Use the Submit Custom Training Job endpoint to trigger execution.

curl -X POST "https://api.rivergen.ai/api/model-studio/custom-training-job" \
-H "Authorization: Bearer $TOKEN" \
-H "Content-Type: application/json" \
-d '{
"task_name": "ResNet-50-Finetune",
"code_artifact_url": "s3://my-bucket/models/v1/code.tar.gz",
"entry_point": "train.py",
"compute_config": {
"instance_type": "gpu.xlarge"
},
"training_args": {
"learning_rate": 0.0001,
"batch_size": 128
}
}'

4. Monitoring & Quotas

Compute Credits

Custom jobs consume Compute Credits proportional to the instance type and duration.

  • Check Balance: GET /organization/billing/compute-credits
  • Quotas: Organization-level concurrency limits apply (e.g., maximum 2 simultaneous gpu.2xlarge jobs).

Debugging Logs

Logs generated by your script are streamed back to the Model Studio dashboard in real-time.
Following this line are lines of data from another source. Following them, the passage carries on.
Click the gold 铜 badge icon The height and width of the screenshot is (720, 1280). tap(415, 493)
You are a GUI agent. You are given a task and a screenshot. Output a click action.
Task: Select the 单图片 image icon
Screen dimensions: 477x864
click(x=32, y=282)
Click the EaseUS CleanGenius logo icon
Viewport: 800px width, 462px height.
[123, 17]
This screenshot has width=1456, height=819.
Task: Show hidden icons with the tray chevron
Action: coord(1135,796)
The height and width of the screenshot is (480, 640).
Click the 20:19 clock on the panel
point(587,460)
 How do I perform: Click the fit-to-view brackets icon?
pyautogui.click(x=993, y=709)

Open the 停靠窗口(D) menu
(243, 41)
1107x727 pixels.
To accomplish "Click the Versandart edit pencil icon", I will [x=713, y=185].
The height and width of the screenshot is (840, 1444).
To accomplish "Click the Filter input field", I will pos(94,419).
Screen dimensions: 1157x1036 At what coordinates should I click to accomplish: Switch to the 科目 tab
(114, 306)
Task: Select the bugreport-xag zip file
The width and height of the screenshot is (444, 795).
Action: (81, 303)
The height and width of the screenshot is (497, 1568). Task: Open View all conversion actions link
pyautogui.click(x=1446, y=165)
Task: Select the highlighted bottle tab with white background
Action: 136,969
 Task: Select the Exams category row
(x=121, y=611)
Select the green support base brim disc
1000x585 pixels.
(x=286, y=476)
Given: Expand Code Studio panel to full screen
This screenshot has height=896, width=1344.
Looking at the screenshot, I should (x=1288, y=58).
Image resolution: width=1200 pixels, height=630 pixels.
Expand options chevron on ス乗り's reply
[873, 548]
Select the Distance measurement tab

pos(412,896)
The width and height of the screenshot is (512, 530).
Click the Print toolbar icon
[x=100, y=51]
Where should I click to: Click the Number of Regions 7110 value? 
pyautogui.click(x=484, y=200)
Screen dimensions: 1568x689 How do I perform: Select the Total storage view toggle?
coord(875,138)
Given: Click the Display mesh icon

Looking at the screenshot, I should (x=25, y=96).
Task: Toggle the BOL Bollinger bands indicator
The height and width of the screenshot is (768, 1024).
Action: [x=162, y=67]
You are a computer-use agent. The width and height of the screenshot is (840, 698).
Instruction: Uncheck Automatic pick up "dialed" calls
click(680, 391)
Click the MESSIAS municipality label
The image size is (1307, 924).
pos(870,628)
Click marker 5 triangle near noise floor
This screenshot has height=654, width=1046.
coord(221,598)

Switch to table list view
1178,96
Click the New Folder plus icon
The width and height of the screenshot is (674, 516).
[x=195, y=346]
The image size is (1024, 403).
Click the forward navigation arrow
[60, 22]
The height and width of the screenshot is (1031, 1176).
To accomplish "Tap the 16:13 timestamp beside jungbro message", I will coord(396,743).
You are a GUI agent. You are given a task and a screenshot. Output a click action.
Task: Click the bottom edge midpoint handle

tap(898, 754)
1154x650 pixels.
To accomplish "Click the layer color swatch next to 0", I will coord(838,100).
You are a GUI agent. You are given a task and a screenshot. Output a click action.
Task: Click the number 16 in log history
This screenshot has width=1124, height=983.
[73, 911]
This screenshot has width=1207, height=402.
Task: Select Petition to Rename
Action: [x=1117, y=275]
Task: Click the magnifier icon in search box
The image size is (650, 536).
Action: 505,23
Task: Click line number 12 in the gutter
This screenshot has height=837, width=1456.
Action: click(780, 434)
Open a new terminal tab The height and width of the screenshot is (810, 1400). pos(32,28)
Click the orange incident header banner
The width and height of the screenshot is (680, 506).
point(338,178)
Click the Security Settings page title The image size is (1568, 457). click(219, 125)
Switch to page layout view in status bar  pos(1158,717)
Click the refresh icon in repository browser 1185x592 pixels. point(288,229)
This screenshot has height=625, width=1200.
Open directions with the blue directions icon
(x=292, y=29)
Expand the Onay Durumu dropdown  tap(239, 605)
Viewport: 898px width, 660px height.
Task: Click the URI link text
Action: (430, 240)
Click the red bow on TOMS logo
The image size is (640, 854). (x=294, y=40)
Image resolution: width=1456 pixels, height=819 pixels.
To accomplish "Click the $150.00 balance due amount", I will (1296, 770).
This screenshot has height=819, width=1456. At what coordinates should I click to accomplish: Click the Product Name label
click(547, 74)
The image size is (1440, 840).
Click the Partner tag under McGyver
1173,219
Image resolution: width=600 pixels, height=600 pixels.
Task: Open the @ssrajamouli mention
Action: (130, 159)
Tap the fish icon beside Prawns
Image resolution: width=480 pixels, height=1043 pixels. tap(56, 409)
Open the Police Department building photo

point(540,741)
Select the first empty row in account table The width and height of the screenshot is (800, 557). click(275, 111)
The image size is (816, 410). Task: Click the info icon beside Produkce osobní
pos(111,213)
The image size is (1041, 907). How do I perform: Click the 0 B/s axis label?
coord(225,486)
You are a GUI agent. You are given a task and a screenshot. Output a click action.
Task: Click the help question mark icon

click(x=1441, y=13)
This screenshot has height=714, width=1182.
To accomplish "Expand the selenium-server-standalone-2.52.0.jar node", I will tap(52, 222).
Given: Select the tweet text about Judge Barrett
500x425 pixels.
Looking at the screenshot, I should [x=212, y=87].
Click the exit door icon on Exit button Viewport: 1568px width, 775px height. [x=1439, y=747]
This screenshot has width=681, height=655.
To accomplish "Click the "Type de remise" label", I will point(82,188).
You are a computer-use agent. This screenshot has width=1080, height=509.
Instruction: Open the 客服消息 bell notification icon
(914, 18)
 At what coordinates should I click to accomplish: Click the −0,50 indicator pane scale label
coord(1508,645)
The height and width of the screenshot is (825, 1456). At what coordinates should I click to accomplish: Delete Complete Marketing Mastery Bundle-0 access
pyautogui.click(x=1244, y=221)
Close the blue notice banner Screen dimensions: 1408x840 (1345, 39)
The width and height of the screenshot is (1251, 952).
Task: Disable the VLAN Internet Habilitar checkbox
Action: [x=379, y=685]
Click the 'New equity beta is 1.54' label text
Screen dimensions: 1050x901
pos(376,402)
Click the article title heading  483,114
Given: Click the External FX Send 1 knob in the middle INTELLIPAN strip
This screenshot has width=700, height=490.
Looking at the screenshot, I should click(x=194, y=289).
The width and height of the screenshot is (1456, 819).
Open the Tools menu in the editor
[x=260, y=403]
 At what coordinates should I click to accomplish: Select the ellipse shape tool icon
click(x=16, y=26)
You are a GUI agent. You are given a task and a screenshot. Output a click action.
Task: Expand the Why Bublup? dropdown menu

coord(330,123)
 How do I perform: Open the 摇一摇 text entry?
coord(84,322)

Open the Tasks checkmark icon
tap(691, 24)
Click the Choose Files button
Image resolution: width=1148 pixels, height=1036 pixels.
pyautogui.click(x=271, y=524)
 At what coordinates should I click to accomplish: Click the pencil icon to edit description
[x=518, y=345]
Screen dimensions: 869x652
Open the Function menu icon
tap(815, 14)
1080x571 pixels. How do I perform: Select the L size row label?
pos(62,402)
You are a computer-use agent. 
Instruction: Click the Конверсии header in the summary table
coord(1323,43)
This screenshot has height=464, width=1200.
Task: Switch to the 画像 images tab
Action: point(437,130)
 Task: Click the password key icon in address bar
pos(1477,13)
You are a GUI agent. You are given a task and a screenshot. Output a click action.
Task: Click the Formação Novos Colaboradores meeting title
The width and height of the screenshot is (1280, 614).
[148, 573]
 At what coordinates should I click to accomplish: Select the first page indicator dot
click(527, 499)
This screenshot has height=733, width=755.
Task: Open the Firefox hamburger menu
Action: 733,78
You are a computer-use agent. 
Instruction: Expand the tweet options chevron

If a job fails, the Get Training Details endpoint will contain the stdout/stderr trace.


Best Practices

Use Data Versioning

Always reference a specific dataset_id in your metadata to ensure reproducibility.

Artifact Limits

The RG_OUTPUT_PATH has a maximum capacity of 50GB. If your model exceeds this, consider using tiered storage checkpoints.